▶ _Task instructions_:
A) Answer these questions using the Gordon Macready passage, one answer per line, marked (i), (ii) and (iii) to match:
(i) Which school did Macready attend before entering the Royal Military Academy, Woolwich?
(ii) On what date was he promoted to captain?
(iii) What position did he take up from April 1919?
B) Decide whether each statement below agrees with the Gordon Macready passage. Answer yes or no and quote the words from the passage that decide it.
(i) Macready was born in Kandy.
(ii) Macready was commissioned into the Royal Artillery.
(iii) Macready became an aide-de-camp in November 1914.
C) Write the next part of the Gordon Macready passage, picking up after its final sentence.
Document segment section start
Born in Kandy, British Ceylon, on 5 April 1891, the son of Sir Nevil Macready, Gordon Macready was sent to England and was educated at Cheltenham College and later entered the Royal Military Academy, Woolwich and was commissioned as a second lieutenant into the Royal Engineers on 23 December 1910.

Promoted to lieutenant on 21 December 1912, Macready served on the Western Front during the First World War becoming an aide-de-camp in November 1914 and later an assistant adjutant and quartermaster general for the 66th (2nd East Lancashire) Division in 1917. He was promoted to captain on 23 December 1916, and brevet major on 3 June 1917. After the war, from April 1919, he became Assistant Adjutant General for the British Military Mission to Berlin.
Document segment section end
Data extract section start
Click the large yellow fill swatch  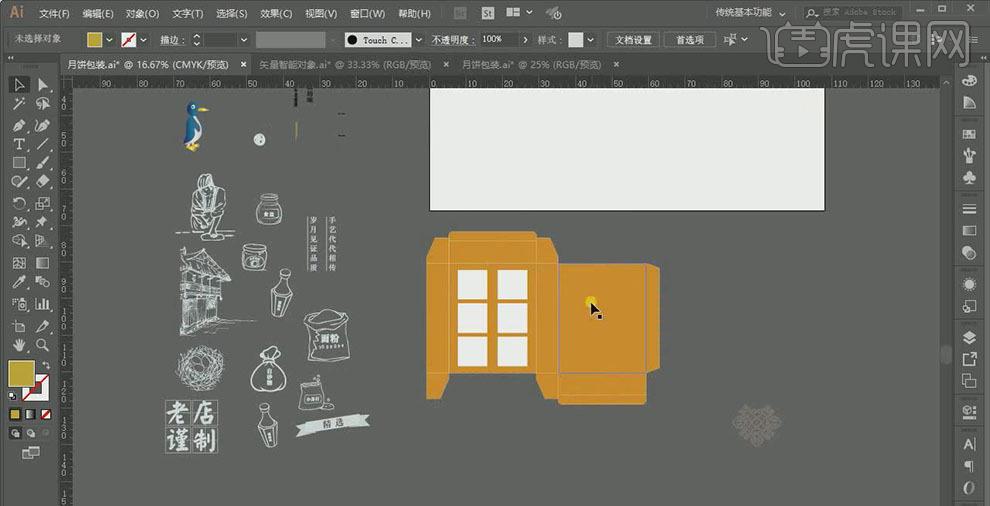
Data extract section end
Data extract section start
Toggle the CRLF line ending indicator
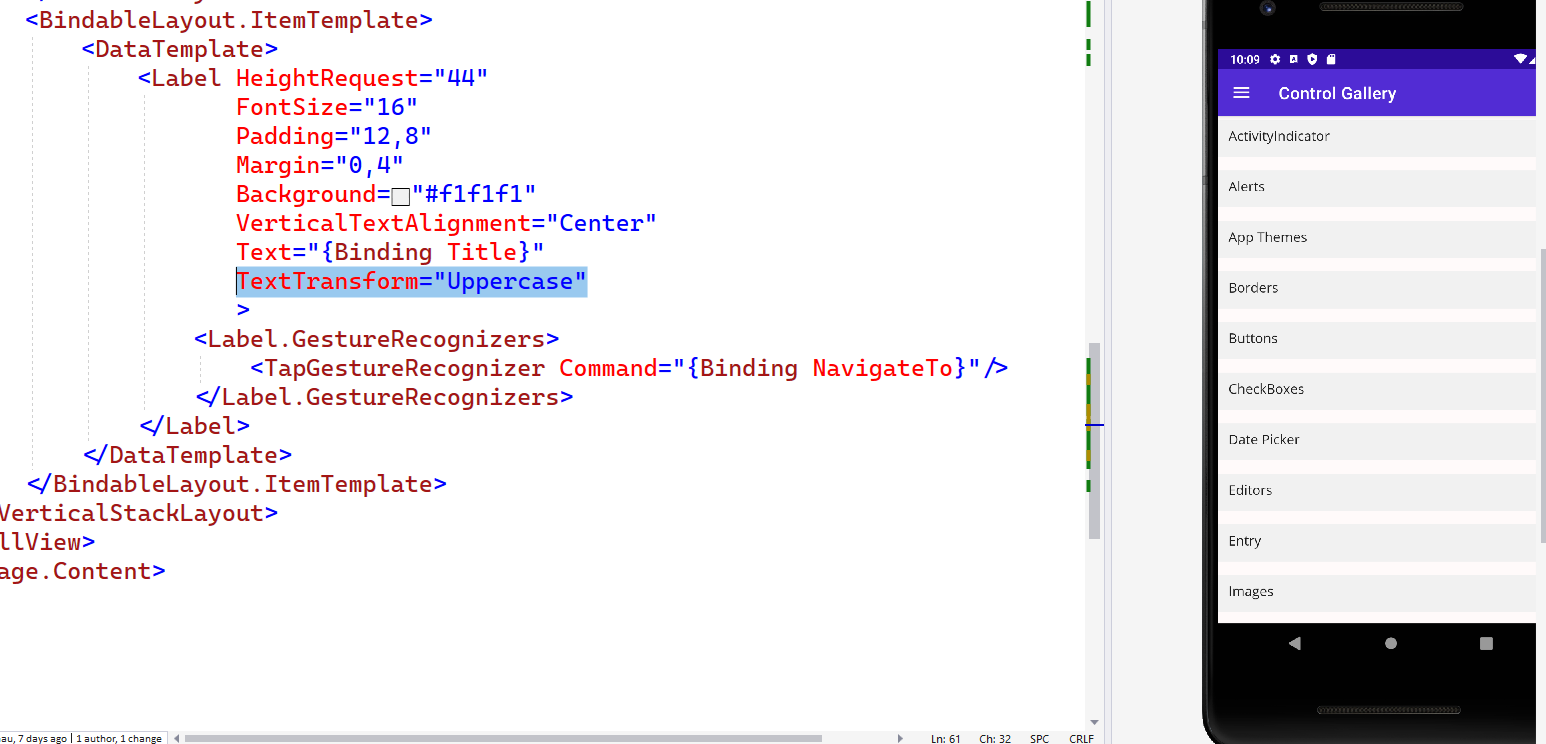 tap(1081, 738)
Data extract section end
▶ _Task responses_:
A)
(i) Cheltenham College
(ii) 23 December 1916
(iii) Assistant Adjutant General for the British Military Mission to Berlin

B)
(i) Yes: "Born in Kandy, British Ceylon, on 5 April 1891"
(ii) No: "was commissioned as a second lieutenant into the Royal Engineers on 23 December 1910"
(iii) Yes: "becoming an aide-de-camp in November 1914"

C)
Attending the Staff College, Camberley, from 1923 to 1924, he was appointed Assistant Secretary to the Committee of Imperial Defence in 1926, which was followed by attendance at the Imperial Defence College in 1933. He was promoted to colonel in April 1934, with seniority backdated to the previous July, and made a GSO1 at the War Office. He was deputy director of staff duties at the War Office in 1936 and head of the British military mission to Egypt in 1938.

He served in the Second World War as Assistant Chief of the Imperial General Staff from October 1940 and as Head of the British Army mission in Washington D. C. from 1942 until his retirement in 1946.

In retirement he became Regional Commissioner for Lower Saxony in 1946, British Chairman of the Economic Control Office for the British and American Zones of Germany in 1947 and then Economic Advisor to the UK High Commissioner in 1949.

He is author of the book In the wake of the great published by Clowes in 1965.

==Family==
In 1920 he married Elisabeth Pauline Sabine Marie de Noailles; they had one son, Sir Nevil Macready, 3rd Bt.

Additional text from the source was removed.